Dos semanas escribiendo esta entrada, y todavía me pierdo de enlace en enlace, leyendo más y más sobre el personaje y su tiempo. Y tengo la sensación de que no he dicho nada, ¡con todo lo que hay para contar! No he dicho nada de los hombres que rodeaban a Iván, como por ejemplo el odioso Maliuta Skuratov, líder de los oprichniki y una especie de Dzerzhinsky de la época. Tampoco he hablado de sus rivales, como del transilvano Esteban Báthory, que además de ser un personaje la mar de interesante, era tío de Isabel Báthory, la mayor asesina en serie de la historia, y de quien quizá hable en otra ocasión. No he mencionado más que de pasada a Bomelius, el envenenador y astrólogo holandés que acabó quejándose al zar de que le tenía frito. Tampoco he hablado de la relación de Iván con Isabel I de Inglaterra, con quien quería llevar esas relaciones un poco más allá de lo meramente comercial (según parece, encargó al viajero y explorador Anthony Jenkinson que sondeara con discreción a su Majestad. Una especie de "pregúntale si sale con alguien"; para entendernos). Y apenas he mencionado de pasada las películas de Eisenstein y de Lungin. Cuatro palabras sobre ellas:

La de Eisenstein, rodada en plena guerra y con los alemanes invadiendo el país, tenía el beneplácito, naturalmente, de Stalin, gran admirador de la figura de Iván. Estaba concebida como una trilogía, pero la realización de la tercera parte se detuvo cuando se anunció que la segunda no se iba a estrenar: no le había gustado al Padrecito de los pueblos. Este Iván el Terrible me ha parecido extraordinario, como casi todo lo que hizo este director. Escenas bellísimas, gran música de Prokofiev, interpretaciones entrañablemente histriónicas por parte de todo el reparto ("¡Oh, muero envenenada!"), y cada fotograma, una obra de arte. Eisenstein dio una gran relevancia al personaje de Efrosinia Staritsa, que apenas aparece en el libro de Troyat, e incluso se tomó la licencia poética de alterar los hechos históricos con el fin de dar un mayor dramatismo a la muerte de Vladímir, hijo de Efrosinia.

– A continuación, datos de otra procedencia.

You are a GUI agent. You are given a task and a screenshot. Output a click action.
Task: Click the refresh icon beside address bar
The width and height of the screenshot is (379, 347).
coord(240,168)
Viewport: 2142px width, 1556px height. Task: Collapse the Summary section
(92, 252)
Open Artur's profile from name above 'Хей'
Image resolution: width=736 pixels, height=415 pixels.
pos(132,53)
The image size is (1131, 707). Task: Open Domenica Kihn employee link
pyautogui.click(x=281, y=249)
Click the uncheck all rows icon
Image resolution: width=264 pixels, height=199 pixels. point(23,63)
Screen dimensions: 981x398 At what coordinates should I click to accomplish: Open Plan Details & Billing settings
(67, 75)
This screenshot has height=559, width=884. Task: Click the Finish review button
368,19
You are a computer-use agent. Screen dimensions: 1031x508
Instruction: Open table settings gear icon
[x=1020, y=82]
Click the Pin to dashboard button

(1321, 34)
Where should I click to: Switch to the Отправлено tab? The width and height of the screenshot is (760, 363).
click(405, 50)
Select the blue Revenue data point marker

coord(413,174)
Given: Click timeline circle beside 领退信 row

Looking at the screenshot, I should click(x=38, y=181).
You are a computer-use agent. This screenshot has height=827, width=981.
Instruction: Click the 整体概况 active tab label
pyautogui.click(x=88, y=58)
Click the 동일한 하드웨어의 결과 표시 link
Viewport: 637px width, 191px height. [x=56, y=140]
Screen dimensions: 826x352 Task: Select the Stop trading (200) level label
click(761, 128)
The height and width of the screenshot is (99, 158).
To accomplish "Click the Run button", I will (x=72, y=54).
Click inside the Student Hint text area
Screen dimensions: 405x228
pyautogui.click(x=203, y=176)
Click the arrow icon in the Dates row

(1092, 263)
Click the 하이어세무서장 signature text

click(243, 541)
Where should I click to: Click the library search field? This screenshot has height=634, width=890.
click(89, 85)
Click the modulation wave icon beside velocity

Por su parte, la versión de Pável Lungin se centra sobre todo en la relación entre Iván y el metropolita Felipe, quien osó plantar cara al déspota y acabó como podemos imaginar. Realizada en 2009, El Zar es, obviamente, muchísimo más realista, desde todos los puntos de vista, que la de Eisenstein. Los personajes, desde el zar hasta el último campesino, son absolutamente creíbles en su papel: sucios, andrajosos, con el pelo grasiento y enmarañado y los dientes podridos. Las escenas de violencia son francamente desagradables; la ambientación, impecable; la fidelidad a la historia, yo diría que absoluta. En conjunto, se trata de una película muy... bastante... Hm, es difícil describirla, dado que las atrocidades más espantosas e inhumanas cometidas por los oprichniki son un juego de niños al lado de los subtítulos de esta versión. Gajes de internet, supongo. Pero también supongo que si, a pesar de ellos, he disfrutado tanto con la película, es porque ésta es excelente.


En resumen, un Troyat extraordinario como siempre, perfectamente acompañado por el maestro Eisenstein y por Lungin, un director al que no conocía, y que hace honor al fascinante personaje de Iván el Terrible.